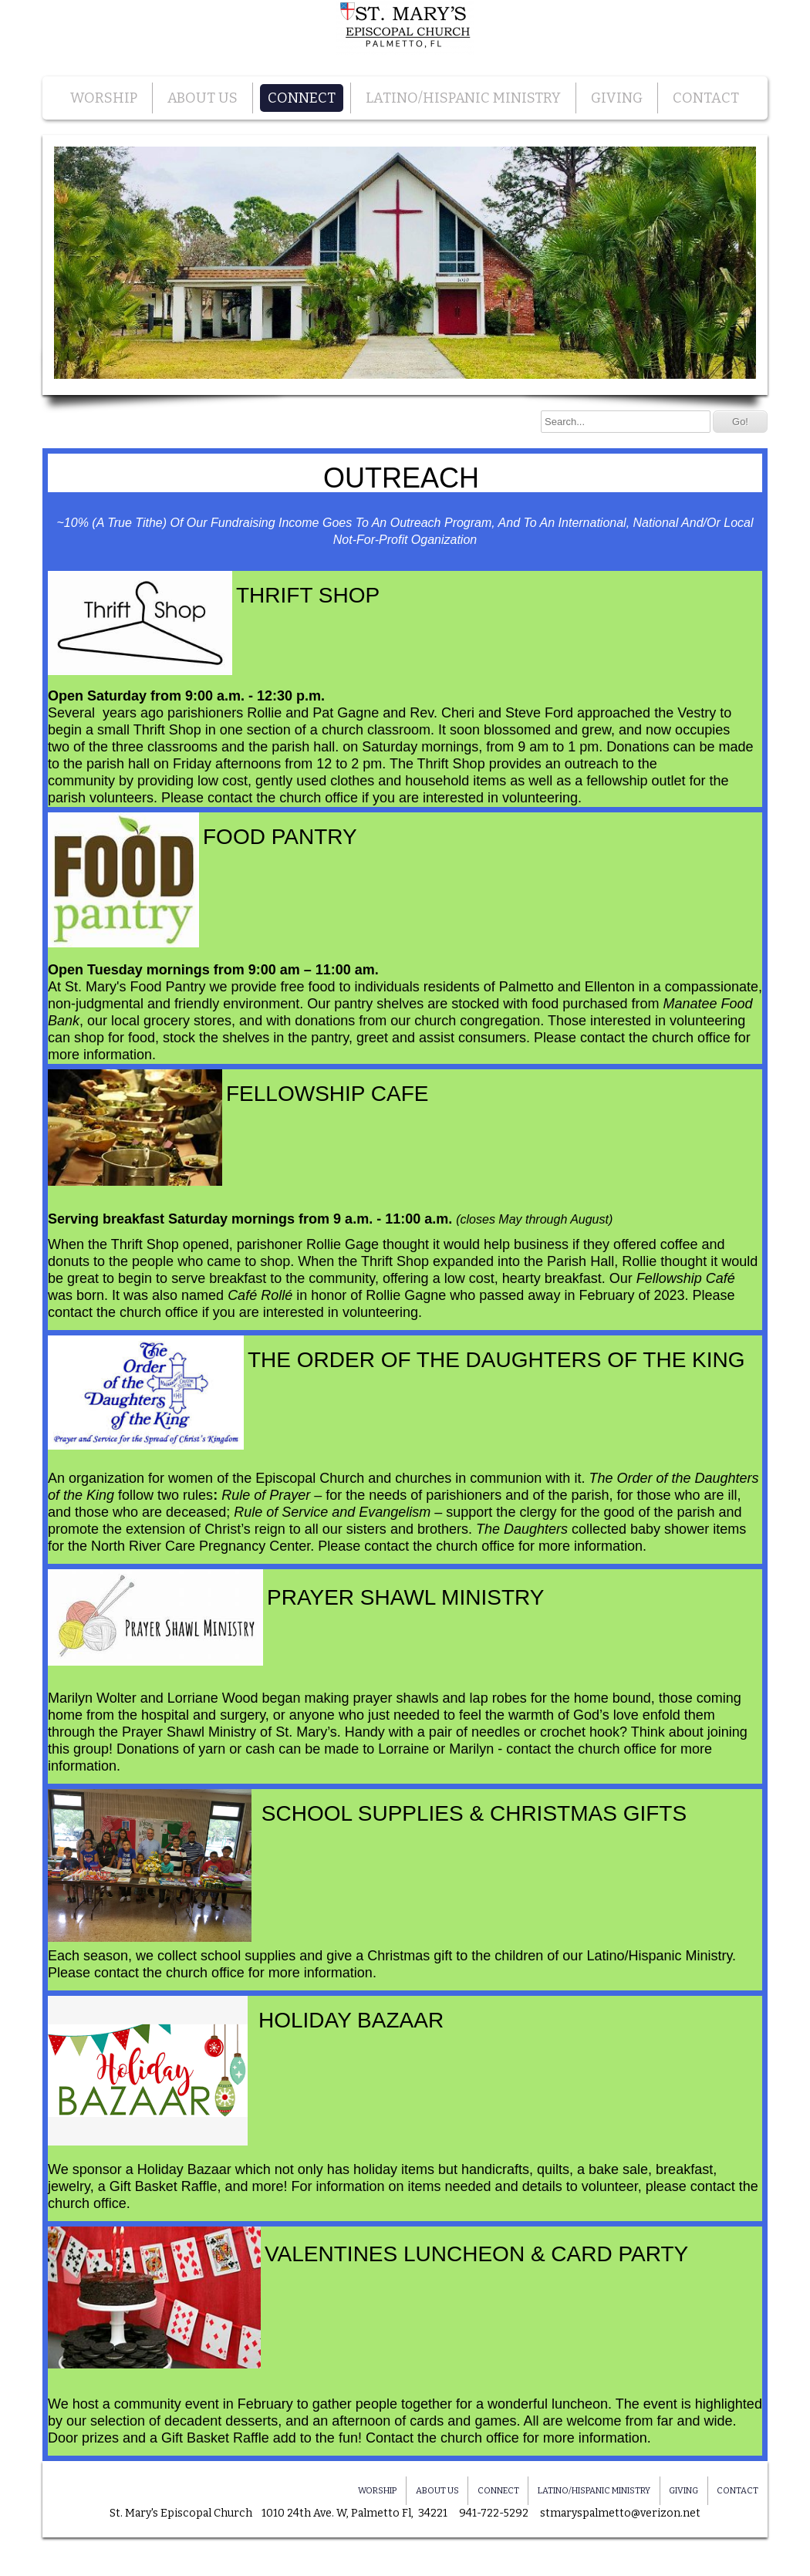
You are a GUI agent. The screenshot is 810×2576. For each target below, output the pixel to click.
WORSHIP (103, 97)
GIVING (617, 97)
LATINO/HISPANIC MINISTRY (463, 97)
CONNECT (302, 97)
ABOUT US (202, 97)
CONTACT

Objective: Reproduce every line of the items above word for word, leaving out the pictures.

Written reply:
You are a GUI agent. The screenshot is 810×2576. For each target below, output the pixel to click.
WORSHIP (103, 97)
GIVING (617, 97)
LATINO/HISPANIC MINISTRY (463, 97)
CONNECT (302, 97)
ABOUT US (202, 97)
CONTACT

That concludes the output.